Speed (approaching 60 mph) is not the antelope’s only remarkable attribute. They are renowned for their eyesight, said to be equivalent to 8-power binoculars. (I recall a time we were cruising along Interstate 90 not far from Gillette, Wyo., and saw several antelope in the ditch a half-mile ahead. A big buck jumped onto the highway and headed straight at us, the combined speed of beast and car more than 100 miles an hour. As he came closer, all we could see were those huge eyes, eyes the size of tennis balls, bearing down on us. With less than a second to spare, the buck swerved back into the ditch.) But I digress.

Along Highway 34, you get occasional views of the Belle Fourche River as it flows through ever-steepening breaks toward its confluence with the Cheyenne River. Buckle up, because the road drops like a roller coaster: down and down, round and round.

So that’s the story of just our most recent spring drive. There are many other possibilities in our beautiful West River country.

Suzanne’s quick-draw camera work caught this meadowlark a split second before it sprang into the air.

One of our first spring tours was on Spring Creek Road, the portion east of Highway 79 near Rapid City. Green, beautiful and sparkling with the music of meadowlarks. We had it in mind to get a photo of one of the little songsters, which turned out to be a whole lot harder than we anticipated. The creatures flitted from fence wire to fence post, never staying for more than a second. Shot after shot we tried, always missing by a feather’s width. Finally, Suzanne scored. She drew and fired without aiming and got lucky — catching a bird before it launched.

The most popular spring expedition hereabouts is almost certainly Custer State Park, especially the Wildlife Loop. It goes without saying the land itself is beautiful — hey, it’s the Black Hills — but also the park is populated with all sorts of highly visible wild animals. These include prairie dogs, antelope, deer, elk, bison and Bighorn sheep, some of which can be found standing on the road, blocking traffic for a half-mile.

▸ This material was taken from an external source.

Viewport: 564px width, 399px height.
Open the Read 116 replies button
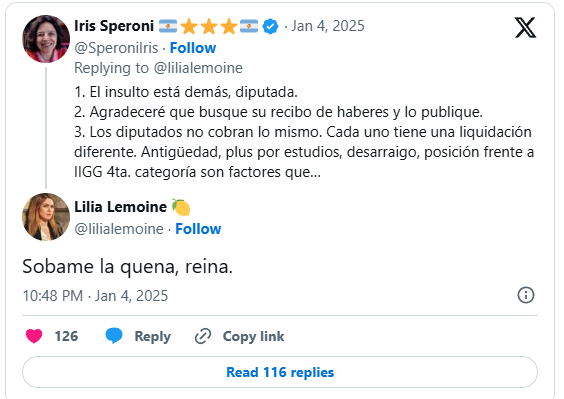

Our COVID-19 social-distancing practice most certainly is helpful in protecting us from the virus. It is also a good plan when dealing with bison. Accounts of their attacks on annoying people and vehicles are the stuff of legends.

King of the Badlands

A big favorite, and we visit there often, is Badlands National Park. We drive Highway 44 east about 40 miles from Rapid City to the semi-ghost town of Scenic, then continue until we can turn onto Sage Creek Road. Heaven only knows what you’ll find there on any given day, but the chance of finding yourself in a herd of bison, or buffalo as I usually call them, is pretty good.

We stop at Sage Creek Campground to use the outhouse before continuing into the heart of the Badlands. Buffalo often frequent the area, and from time to time we collect wads of hair they have scraped off. We give it to a friend who incorporates it into her fiber art.

One late spring day, we pulled in to find the campground full of campers with buffalo grazing close among them. That was nerve-racking but what the hell — we didn’t know them so let the (buffalo) chips fall where they may. (Sorry, I couldn’t resist.) The disturbing thing was that a big bull was grazing five feet from the outhouse door. Our situation was dire enough that we had to wait for the creature to wander off.

Anyplace in the Black Hills area can be your favorite place, and you can have more than one if you like! The time to plunge into the mountains is now — spring — when the grass is its greenest, the creeks are full, the highways are empty, and power boats have yet to begin tearing up the lakes.